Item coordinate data

>>>>

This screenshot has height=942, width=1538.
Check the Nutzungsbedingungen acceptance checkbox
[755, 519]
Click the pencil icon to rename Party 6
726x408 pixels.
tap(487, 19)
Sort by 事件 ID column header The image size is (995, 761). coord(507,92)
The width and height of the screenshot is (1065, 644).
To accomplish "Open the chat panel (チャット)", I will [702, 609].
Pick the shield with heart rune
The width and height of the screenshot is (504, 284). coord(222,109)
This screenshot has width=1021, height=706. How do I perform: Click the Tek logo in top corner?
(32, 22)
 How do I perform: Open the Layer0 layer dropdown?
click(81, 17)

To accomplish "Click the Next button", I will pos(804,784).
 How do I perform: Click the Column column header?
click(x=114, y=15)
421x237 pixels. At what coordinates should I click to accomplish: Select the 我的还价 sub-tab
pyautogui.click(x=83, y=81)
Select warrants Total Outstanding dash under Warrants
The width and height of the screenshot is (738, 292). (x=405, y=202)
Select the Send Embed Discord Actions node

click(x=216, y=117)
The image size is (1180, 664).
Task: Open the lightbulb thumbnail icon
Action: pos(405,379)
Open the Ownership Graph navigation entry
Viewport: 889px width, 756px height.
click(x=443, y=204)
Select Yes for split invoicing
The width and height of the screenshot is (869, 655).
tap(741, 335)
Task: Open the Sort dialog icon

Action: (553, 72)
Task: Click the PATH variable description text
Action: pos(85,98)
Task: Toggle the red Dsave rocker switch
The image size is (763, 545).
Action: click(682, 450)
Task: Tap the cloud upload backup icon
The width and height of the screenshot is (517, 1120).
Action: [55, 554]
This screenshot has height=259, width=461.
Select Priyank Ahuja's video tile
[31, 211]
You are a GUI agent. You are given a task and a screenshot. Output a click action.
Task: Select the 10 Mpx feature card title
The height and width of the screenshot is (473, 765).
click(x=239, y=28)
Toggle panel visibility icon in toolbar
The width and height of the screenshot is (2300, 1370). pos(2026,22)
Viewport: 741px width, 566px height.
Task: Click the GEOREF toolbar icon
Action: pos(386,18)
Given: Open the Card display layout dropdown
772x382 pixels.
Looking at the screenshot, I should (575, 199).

<<<<

** REQUIREMENTS **
Revise the part of the rows that opens with the line containing "You are a GUI" and closes with the end of the rows, replacing "dropdown" with "menu" and leaving everything else unchanged.

** THE REPLY **
You are a GUI agent. You are given a task and a screenshot. Output a click action.
Task: Select the 10 Mpx feature card title
The height and width of the screenshot is (473, 765).
click(x=239, y=28)
Toggle panel visibility icon in toolbar
The width and height of the screenshot is (2300, 1370). pos(2026,22)
Viewport: 741px width, 566px height.
Task: Click the GEOREF toolbar icon
Action: pos(386,18)
Given: Open the Card display layout menu
772x382 pixels.
Looking at the screenshot, I should (575, 199).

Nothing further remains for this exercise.